The problem —
Reproduce precisely the lines of the listing below, starting with the line that contains "Given: Switch the Scene view to 2D mode" and stopping after the line that contains "The height and"; include nothing else.
Start of Entries supplied
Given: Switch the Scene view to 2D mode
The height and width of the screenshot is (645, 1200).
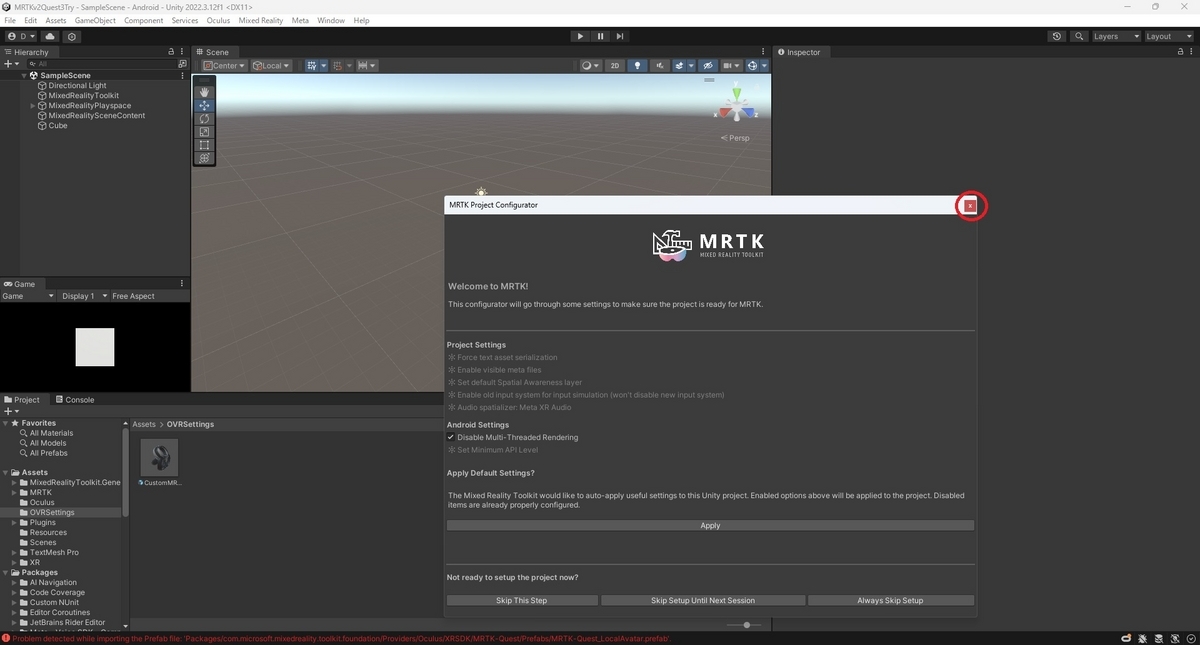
End of Entries supplied
Start of Entries supplied
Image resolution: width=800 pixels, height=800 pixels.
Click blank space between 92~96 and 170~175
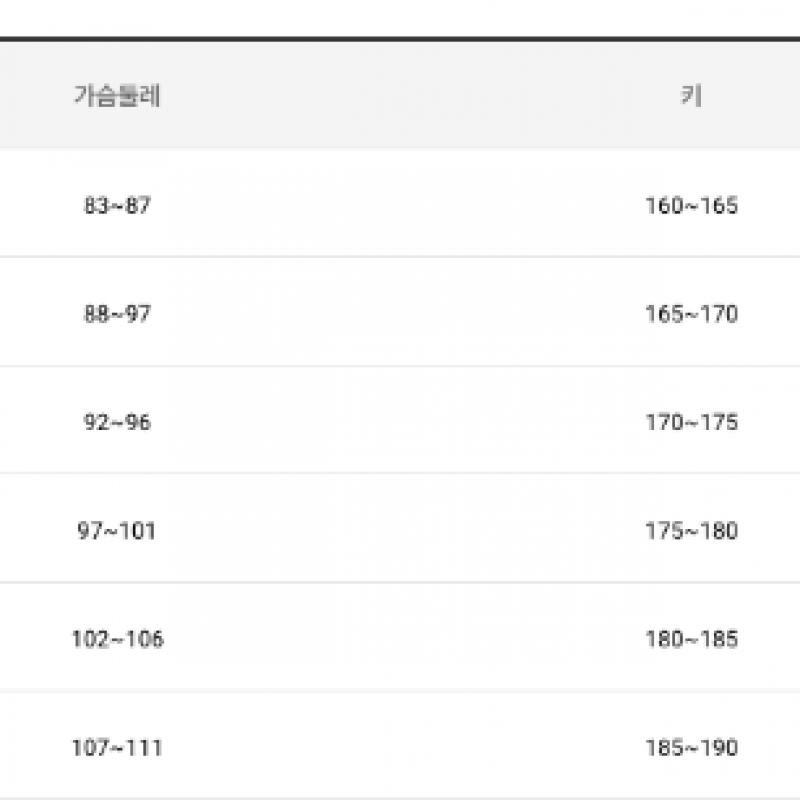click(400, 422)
End of Entries supplied
Solution to this task —
Given: Switch the Scene view to 2D mode
The height and width of the screenshot is (645, 1200).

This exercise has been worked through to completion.